Standard Error of the Regression and R-squared in Practice
In my view, the standard error of the regression has several advantages. S tells you straight up how precise the model’s predictions are using the units of the dependent variable. This statistic indicates how far the data points are from the regression line on average. You want lower values of S because it signifies that the distances between the data points and the fitted values are smaller. S is also valid for both linear and nonlinear regression models. This fact is convenient if you need to compare the fit between both types of models.
For R-squared, you want the regression model to explain higher percentages of the variance. Higher R-squared values indicate that the data points are closer to the fitted values. While higher R-squared values are good, they don’t tell you how far the data points are from the regression line. Additionally, R-squared is valid for only linear models. You can’t use R-squared to compare a linear model to a nonlinear model.
Note: Linear models can use polynomials to model curvature. I’m using the term linear to refer to models that are linear in the parameters. Read my post that explains the difference between linear and nonlinear regression models.
Example Regression Model: BMI and Body Fat Percentage
This regression model describes the relationship between body mass index (BMI) and body fat percentage in middle school girls. It’s a linear model that uses a polynomial term to model the curvature. The fitted line plot indicates that the standard error of the regression is 3.53399% body fat. The interpretation of this S is that the standard distance between the observations and the regression line is 3.5% body fat.
S measures the precision of the model’s predictions. Consequently, we can use S to obtain a rough estimate of the 95% prediction interval. About 95% of the data points are within a range that extends from +/- 2 * standard error of the regression from the fitted line.
For the regression example, approximately 95% of the data points lie between the regression line and +/- 7% body fat.
The R-squared is 76.1%. I have an entire blog post dedicated to interpreting R-squared. So, I won’t cover that in detail here.
I Often Prefer the Standard Error of the Regression
R-squared is a percentage, which seems easy to understand. However, I often appreciate the standard error of the regression a bit more.

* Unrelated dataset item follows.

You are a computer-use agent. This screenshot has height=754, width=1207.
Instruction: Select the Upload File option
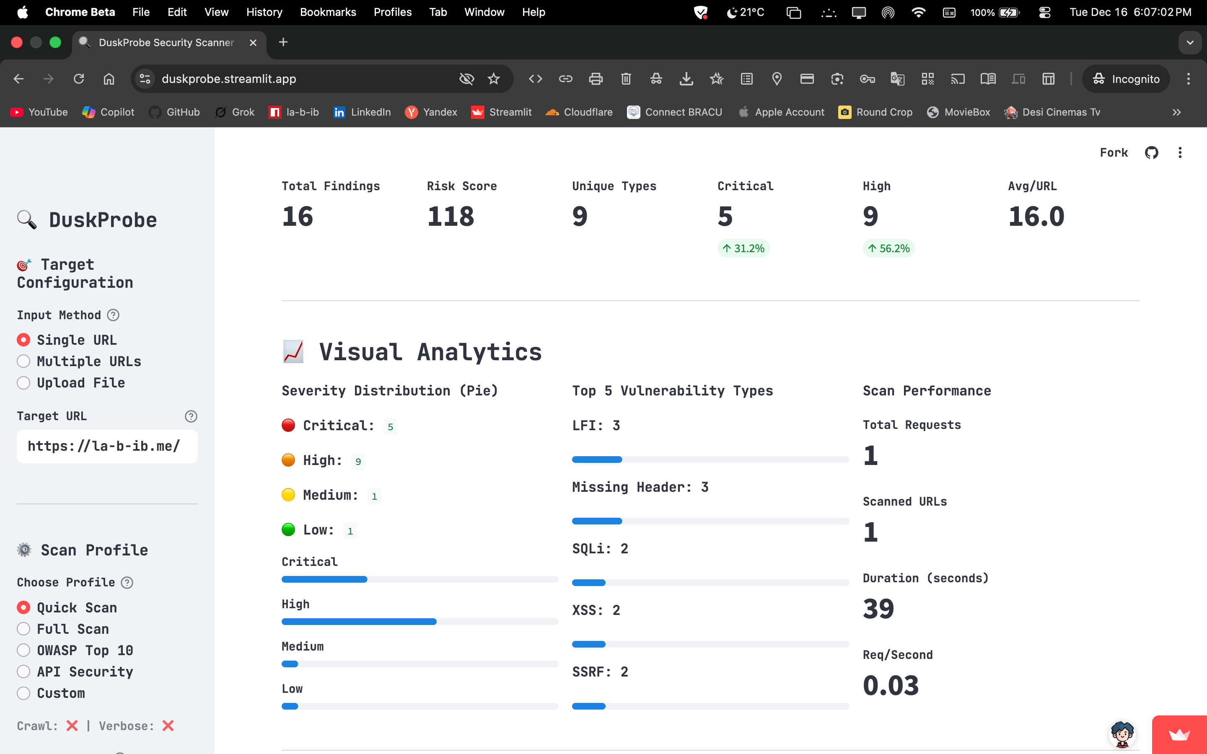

I value the concrete insight provided by using the original units of the dependent variable. If I’m using the regression model to produce predictions, S tells me at a glance if the model is sufficiently precise.
On the other hand, R-squared doesn’t have any units, and it feels more ambiguous than S. If all we know is that R-squared is 76.1%, we don’t know how wrong the model is on average. You do need a high R-squared to produce precise predictions, but you don’t know how high it must be exactly. It’s impossible to use R-squared to evaluate the precision of the predictions.
To demonstrate this, we’ll look at the regression example. Let’s assume that our predictions must be within +/- 5% of the observed values to be useful. If we know only that R-squared is 76.1%, can we determine whether our model is sufficiently precise? No, you can’t tell using R-squared.
However, you can use the standard error of the regression. For our model to have the required precision, S must be less than 2.5% because 2.5 * 2 = 5. In an instant, we know that our S (3.5) is too large. We need a more precise model. Thanks S!
While I really like the standard error of the regression, you can, of course, consider both goodness-of-fit measures simultaneously. This is the statistical equivalent of having your caking and eating it!